Нобелевскую премию по физике присудили за исследование нейросетей. Один вопрос: а при чем здесь физика? Пробуем разобраться (и ищем влияние лауреатов на ChatGPT и Midjourney)
Нобелевскую премию по физике присудили за исследование нейросетей. Один вопрос: а при чем здесь физика? Пробуем разобраться (и ищем влияние лауреатов на ChatGPT и Midjourney)
Нобелевскую премию по физике в 2024 году присудили американским специалистам в области компьютерных наук Джону Хопфилду и Джеффри Хинтону — с формулировкой «за фундаментальные исследования и изобретения, которые сделали возможным машинное обучение с помощью нейросетей». Объяснять в очередной раз, что такое нейросеть и как она работает, в 2024 году кажется уже совсем бессмысленным занятием. Однако к выбору Нобелевскому комитета все равно остается много вопросов. Кажется, главный из них — имеют ли нейросети хоть какое-то отношение к физике? Или эта номинация — лишь способ обойти историческое ограничение на награждение чисто математических работ? Попробуем на него ответить.
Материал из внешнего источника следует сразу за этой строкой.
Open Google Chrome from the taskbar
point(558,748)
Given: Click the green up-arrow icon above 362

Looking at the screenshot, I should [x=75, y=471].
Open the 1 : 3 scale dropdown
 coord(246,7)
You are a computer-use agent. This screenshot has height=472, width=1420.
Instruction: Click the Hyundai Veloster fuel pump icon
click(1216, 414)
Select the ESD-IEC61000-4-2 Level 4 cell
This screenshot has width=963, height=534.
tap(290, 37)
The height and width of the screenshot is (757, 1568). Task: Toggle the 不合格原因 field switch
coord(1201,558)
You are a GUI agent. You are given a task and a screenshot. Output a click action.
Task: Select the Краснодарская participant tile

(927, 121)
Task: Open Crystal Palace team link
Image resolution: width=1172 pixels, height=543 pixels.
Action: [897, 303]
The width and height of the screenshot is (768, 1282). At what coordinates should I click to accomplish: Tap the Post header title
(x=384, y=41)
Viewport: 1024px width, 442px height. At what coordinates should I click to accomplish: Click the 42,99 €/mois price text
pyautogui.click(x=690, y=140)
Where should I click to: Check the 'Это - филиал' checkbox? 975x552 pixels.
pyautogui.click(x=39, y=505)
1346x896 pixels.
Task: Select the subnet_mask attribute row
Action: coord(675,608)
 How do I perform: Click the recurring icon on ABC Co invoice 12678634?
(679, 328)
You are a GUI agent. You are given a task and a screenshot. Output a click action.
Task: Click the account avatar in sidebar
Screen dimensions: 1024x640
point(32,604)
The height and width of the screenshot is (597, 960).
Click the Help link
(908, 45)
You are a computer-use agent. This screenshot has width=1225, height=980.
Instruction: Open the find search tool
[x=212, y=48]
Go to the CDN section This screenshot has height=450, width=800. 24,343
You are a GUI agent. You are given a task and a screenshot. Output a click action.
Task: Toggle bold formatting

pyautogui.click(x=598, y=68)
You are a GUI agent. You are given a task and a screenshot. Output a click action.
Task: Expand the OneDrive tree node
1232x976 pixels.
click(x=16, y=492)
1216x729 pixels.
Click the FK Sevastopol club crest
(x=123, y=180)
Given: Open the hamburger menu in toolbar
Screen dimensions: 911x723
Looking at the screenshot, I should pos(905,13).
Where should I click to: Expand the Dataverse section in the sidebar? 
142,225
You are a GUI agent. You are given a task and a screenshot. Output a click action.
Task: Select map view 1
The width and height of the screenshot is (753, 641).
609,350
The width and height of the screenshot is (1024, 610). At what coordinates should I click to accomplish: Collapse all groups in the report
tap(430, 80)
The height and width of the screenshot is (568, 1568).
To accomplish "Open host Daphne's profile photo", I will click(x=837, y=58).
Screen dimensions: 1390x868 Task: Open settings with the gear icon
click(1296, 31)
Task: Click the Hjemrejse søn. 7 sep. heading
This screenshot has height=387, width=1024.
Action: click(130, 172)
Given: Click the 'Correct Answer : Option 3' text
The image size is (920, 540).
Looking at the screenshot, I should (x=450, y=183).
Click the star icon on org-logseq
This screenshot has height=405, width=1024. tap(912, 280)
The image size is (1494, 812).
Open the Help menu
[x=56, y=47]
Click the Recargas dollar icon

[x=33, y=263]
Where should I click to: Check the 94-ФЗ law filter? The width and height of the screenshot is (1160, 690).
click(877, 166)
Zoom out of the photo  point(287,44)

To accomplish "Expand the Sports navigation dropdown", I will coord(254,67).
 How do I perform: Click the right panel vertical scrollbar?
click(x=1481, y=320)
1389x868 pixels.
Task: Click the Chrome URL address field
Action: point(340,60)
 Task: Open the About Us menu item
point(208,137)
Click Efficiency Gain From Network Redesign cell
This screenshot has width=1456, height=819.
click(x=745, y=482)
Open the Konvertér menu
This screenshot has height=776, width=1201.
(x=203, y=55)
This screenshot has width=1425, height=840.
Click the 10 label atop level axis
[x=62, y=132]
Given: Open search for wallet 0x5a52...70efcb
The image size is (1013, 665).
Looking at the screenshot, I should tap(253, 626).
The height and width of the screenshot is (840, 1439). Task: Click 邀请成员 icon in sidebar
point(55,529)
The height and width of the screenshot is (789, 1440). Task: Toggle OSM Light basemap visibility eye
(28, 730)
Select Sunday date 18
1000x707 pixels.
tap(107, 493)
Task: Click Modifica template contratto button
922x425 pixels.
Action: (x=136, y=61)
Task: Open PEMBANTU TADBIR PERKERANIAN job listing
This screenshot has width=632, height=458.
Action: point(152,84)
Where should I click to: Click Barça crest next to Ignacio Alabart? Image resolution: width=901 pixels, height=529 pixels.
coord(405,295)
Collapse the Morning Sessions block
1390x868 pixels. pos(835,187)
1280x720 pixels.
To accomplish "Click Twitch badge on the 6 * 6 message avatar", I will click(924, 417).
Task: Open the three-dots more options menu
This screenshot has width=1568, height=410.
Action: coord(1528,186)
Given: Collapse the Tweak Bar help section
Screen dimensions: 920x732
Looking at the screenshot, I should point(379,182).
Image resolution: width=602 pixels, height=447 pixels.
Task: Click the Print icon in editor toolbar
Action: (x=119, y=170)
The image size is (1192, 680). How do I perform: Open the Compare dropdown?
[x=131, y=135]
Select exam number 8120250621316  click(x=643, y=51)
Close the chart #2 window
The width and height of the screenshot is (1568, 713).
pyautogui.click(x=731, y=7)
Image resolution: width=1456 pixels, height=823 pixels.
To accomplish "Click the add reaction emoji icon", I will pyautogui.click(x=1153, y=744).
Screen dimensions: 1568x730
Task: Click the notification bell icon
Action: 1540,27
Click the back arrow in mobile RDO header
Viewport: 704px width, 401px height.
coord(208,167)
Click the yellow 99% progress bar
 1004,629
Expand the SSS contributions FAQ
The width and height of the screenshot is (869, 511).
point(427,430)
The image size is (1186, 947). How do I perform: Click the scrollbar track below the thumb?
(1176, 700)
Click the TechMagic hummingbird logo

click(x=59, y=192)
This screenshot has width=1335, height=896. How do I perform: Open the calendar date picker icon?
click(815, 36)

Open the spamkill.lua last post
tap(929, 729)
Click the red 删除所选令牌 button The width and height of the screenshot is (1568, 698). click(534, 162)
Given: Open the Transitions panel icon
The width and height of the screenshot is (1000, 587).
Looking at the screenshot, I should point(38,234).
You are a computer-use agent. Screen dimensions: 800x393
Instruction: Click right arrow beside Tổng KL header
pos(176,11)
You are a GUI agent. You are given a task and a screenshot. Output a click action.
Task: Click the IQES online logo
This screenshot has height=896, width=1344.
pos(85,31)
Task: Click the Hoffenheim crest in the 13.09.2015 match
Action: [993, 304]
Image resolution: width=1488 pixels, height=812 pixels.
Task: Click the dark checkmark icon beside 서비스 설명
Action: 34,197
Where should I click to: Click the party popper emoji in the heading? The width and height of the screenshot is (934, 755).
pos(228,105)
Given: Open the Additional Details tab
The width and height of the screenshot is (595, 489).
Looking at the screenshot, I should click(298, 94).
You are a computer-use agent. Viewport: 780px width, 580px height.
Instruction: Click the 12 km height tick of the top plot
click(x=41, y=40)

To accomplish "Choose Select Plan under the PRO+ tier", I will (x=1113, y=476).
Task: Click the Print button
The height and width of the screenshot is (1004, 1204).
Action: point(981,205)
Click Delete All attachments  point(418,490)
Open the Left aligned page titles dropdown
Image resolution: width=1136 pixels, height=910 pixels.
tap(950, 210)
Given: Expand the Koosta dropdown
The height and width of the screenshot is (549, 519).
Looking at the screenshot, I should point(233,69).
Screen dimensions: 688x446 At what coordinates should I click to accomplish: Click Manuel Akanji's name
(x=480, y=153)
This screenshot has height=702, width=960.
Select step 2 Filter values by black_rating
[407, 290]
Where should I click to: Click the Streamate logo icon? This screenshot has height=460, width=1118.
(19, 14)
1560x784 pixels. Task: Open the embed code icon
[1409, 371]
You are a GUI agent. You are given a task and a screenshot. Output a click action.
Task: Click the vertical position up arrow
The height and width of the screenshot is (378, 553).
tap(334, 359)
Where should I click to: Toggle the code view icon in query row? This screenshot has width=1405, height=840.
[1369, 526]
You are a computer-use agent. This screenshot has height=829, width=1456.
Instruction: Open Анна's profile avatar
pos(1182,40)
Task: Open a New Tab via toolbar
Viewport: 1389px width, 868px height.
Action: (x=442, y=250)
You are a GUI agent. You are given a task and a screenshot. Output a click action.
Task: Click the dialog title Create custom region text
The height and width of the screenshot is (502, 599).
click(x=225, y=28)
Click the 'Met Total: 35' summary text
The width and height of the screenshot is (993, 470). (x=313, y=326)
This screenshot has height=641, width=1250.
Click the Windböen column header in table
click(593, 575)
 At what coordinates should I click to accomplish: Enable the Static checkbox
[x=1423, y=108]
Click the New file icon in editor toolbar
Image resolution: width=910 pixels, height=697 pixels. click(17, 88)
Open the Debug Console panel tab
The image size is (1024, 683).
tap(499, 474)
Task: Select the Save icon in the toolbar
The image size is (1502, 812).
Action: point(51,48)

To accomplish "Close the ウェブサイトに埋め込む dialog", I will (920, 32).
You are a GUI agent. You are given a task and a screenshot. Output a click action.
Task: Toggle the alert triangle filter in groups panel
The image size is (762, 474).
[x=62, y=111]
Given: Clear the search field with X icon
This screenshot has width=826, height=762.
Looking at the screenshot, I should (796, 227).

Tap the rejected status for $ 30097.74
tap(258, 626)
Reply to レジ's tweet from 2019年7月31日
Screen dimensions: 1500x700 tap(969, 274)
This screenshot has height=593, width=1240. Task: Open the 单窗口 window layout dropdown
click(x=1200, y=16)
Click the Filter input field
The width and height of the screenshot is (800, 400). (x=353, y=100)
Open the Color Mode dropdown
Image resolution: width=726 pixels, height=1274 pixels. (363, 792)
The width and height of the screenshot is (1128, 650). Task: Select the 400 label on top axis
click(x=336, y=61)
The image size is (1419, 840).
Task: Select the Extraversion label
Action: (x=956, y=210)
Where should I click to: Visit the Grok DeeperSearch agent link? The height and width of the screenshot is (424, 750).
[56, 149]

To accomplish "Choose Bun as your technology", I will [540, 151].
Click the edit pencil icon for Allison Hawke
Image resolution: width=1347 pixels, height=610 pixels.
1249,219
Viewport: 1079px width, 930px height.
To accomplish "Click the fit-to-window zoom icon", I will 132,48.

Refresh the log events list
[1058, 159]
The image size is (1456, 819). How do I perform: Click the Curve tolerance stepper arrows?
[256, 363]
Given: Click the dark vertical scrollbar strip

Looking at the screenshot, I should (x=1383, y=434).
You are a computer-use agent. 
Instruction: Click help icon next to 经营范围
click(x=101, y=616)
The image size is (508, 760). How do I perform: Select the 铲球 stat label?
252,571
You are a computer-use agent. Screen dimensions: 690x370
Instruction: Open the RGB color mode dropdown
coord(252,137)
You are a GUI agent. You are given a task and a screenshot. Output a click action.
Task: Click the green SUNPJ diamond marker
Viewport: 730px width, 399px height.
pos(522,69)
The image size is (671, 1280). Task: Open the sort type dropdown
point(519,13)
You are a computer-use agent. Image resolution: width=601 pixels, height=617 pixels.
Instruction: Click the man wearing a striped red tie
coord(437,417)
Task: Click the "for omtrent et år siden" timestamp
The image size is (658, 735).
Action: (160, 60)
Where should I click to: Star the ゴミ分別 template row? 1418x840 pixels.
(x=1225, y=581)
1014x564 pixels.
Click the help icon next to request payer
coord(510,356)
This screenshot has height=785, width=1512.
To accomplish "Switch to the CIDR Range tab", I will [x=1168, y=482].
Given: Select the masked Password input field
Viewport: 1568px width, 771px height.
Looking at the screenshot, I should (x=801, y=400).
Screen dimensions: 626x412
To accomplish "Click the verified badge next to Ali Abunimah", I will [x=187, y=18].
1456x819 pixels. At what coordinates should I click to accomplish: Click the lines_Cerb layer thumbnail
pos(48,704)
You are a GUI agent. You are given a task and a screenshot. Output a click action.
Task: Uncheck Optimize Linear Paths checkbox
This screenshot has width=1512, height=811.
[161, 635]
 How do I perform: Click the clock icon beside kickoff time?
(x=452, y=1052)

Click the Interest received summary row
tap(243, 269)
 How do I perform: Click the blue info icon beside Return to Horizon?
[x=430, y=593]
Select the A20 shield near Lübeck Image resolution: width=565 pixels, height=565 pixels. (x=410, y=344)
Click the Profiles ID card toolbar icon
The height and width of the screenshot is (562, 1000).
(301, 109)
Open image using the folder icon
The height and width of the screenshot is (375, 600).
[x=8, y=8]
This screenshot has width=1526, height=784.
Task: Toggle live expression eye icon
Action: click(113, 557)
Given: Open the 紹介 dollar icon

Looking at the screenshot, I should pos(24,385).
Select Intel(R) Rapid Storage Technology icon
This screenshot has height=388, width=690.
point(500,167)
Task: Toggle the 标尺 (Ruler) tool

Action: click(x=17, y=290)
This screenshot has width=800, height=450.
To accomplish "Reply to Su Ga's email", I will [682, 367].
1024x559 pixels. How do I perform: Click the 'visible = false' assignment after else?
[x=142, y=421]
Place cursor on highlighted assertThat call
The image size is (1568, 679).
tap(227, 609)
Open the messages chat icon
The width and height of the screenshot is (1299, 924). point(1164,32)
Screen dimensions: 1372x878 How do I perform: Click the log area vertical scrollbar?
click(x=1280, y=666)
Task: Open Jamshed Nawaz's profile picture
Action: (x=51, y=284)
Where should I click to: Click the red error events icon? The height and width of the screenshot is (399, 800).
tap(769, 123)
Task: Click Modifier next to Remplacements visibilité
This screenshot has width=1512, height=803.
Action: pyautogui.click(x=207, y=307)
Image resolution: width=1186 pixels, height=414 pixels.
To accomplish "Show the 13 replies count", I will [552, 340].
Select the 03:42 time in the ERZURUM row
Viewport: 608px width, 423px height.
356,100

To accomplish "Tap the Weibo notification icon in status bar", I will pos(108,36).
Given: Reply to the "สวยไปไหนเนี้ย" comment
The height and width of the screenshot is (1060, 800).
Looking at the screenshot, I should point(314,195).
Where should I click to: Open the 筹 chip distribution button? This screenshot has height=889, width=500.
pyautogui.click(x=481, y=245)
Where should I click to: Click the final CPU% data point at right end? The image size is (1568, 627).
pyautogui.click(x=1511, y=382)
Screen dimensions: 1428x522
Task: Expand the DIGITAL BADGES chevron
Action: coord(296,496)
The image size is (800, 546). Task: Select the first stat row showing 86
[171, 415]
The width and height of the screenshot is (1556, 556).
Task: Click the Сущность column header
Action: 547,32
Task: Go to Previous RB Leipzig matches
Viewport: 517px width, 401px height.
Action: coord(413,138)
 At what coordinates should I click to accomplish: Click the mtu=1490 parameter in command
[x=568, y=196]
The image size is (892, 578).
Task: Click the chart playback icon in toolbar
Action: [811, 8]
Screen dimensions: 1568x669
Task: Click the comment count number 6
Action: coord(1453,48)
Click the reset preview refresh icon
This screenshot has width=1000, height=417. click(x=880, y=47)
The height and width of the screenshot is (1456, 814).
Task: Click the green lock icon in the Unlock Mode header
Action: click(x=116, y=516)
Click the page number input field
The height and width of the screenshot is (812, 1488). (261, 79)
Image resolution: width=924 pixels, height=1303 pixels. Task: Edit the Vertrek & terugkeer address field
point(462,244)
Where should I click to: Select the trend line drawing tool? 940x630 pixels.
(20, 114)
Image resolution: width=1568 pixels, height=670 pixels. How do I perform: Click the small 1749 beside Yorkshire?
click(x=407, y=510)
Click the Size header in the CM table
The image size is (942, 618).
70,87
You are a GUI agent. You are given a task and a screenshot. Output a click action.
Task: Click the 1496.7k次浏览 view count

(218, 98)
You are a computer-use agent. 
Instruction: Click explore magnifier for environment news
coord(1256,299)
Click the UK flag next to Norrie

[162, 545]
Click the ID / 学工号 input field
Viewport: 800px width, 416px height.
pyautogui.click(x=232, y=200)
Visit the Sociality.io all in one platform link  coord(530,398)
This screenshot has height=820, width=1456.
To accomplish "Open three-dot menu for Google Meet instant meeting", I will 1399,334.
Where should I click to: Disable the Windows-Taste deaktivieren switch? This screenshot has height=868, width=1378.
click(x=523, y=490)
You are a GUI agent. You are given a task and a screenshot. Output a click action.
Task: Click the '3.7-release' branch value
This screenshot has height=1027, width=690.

Но сначала разберемся с тем, за что, собственно, дали премию.
Чего не сделали нобелевские лауреаты?
Этот странный вопрос на самом деле важен для понимания природы решения Нобелевского комитета, потому что ответ на него звучит так: Джон Хопфилд и Джеффри Хинтон не изобрели нейросети. Несмотря на то, что само это слово — и машинное обучение в целом — стали общим местом в последние пять-десять лет, концепция искусственных неросетей родилась гораздо раньше. Она относится к эпохе до распространения полноценных компьютеров на транзисторах.
Корни современных нейросетей уходят не в физику, а в биологию. В 1943 году физиолог Уоррен МакКалох и математик Уолтер Питтс предложили простейшую схему того, как теоретически могут работать нейроны мозга: по их задумке, нейроны суммируют сигналы, поступающие от других нейронов, и при этом учитывают значение каждого из сигналов с определенным весом. В 1949-м Дональд Хебб предложил концепцию нейропластичности, согласно которой, когда нейроны взаимодействуют, связи между ними, обеспечиваемые синапсами, усиливаются.
В 1957 году американский психолог Фрэнк Розенблатт предложил схему, как все это может работать совместно, и назвал ее перцептроном. Это была первая искусственная нейросеть, которая умела распознавать изображения — далеко не все, но некоторые. Интересно, что перцептрон Розенблатта был не просто математической моделью, эмулируемой внутри компьютера (как все современные нейросети), — а реальным физическим устройством, состоящим из проводов, резисторов, катушек и других электронных компонентов.
Если кто и может быть назван «отцом нейросетей», то именно Розенблатт. Очень жаль, что до современного бума технологии изобретатель не дожил. Он умер в 1971 году — в период, когда концепция использования искусственных нейронов для вычислений, казалось, была похоронена навсегда.
Дело в том, что двумя годами ранее, в 1969-м, Марвин Мински и Сеймур Паперт выпустили работу, в которой в пух и прах разнесли розенблаттовский перцептрон. Из их подробного и тщательного анализа изобретения можно было сделать вывод (не вполне корректный), что у концепции нет и не может быть будущего: определенные классы задач перцептронам оказывались просто не по плечу, а те, что могли быть решены, оказывалось легче и изящнее решать иными методами.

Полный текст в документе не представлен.